高考后,不知为何填了青岛这所蓝色的大学。也许是因为冬天的缘故吧,想着也许北方的冬会更长一些。一直很喜欢冬天,每每到了冬天,心底就感到莫名的平静。儿时生活在那小村子里,每到冬天,就有上了年纪的人去山里扫落叶,堆在灶房,做引火之用。那时的我那么喜欢在山里穿梭,和村里的老人们一起,在山里消耗时光。现在想来,那竹耙刮动落叶的沙沙声,竟是那么温暖。偶尔,老人们给我讲他们小时候他们年轻时的故事,那些镌刻着建国喜悦,文革艰难的沧桑岁月,于我来说,那么神秘久远。老人们也告诉我这个村子的发展史,短暂的几十年,我可以充分的想象当年战争岁月,第一家人在这里安家落户的情景,或许是逃离战争的喜悦,或许是离乡背井的哀愁。
村里的冬,总是特别的安静,偶尔的几声狗吠,鸡鸣,牛哞竟有直冲云霄的魅力。冬天,鸟儿少了许多,竹林里也寂寞了,只有偶尔从山间传来的啄木鸟的啄木声,敲击着安静的村子。
冬天的早上,推开门,寒气扑来,一个激灵,清醒了一半。置身冬天的朝阳下,看草上的霜在阳光下闪着笑脸顽皮的藏到了泥土里。一个人在树林间走走,踩着微润的落叶,别有一番趣味。偶尔几片落叶终于不再留恋空中的寂寞,翩然落下,静静地走向生命的终点。站在山里看村子,炊烟渺渺,心理暖暖的。

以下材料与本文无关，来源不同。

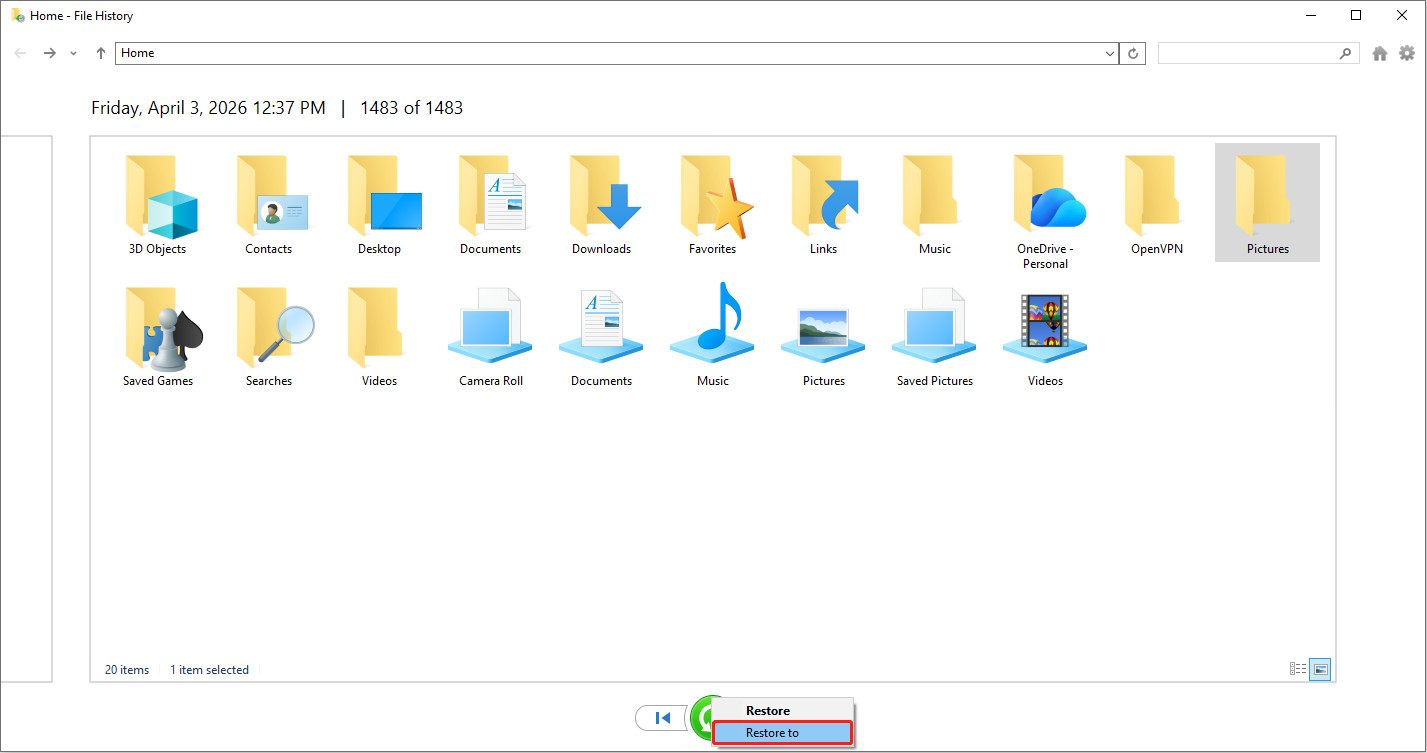Open the File History settings gear
The width and height of the screenshot is (1427, 753).
(1408, 52)
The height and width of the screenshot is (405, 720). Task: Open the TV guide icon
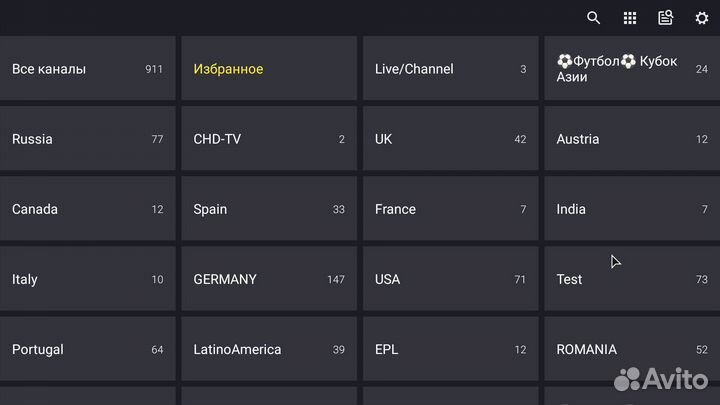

后来,上学的缘故,便很少回到村里。在人头攒动的学校,冬天,变得那么热闹。再后来,家庭变故,说不上流离失所,但也真是没了固定居所,也就没了属于冬天属于我的那份安静。空留回忆,小村或许在变化,而我难再回去,也只有除旧迎新之际,回村扫墓,才得以与小村匆匆一聚,还没来得及感受冬的气息,就有匆匆离去。往往回首,看这个我生活了十几年的村子,在冬天里,即使年关将近,却也是透着浓郁的哀愁与萧条,当年扫落叶的老人,也相继离世,只在当年扫落叶的地方新起了一座座坟,蜿蜒的炊烟,在空中竟是那么寂寞,心中不禁一颤。这么些年过去,究竟是村子变了,冬天变了,还是我变了?颠沛流离的岁月中,我是不是终究没有守住当年的宁静与天真。看多了生死离别,看多了尔虞我诈,也看多了人情冷暖。
如今,身在北方,在这冬未至天已寒的土地上,空有回忆,空有怀念,回忆那透着光的土坯墙的灶房的温暖,回忆在灶房里烧柴火做饭的舒心,还有那越来越矮的土灶台,大大的铁锅,熊熊的火,那一堆从山里拾来的枯枝落叶。当然,还有那冬天里的村子,闪光的霜,寂寞的烟。
在这被暖气包围的城市,自己也学会了瑟缩在盒子里。回忆品味当年的那安静的冷,想想,该出去走走了。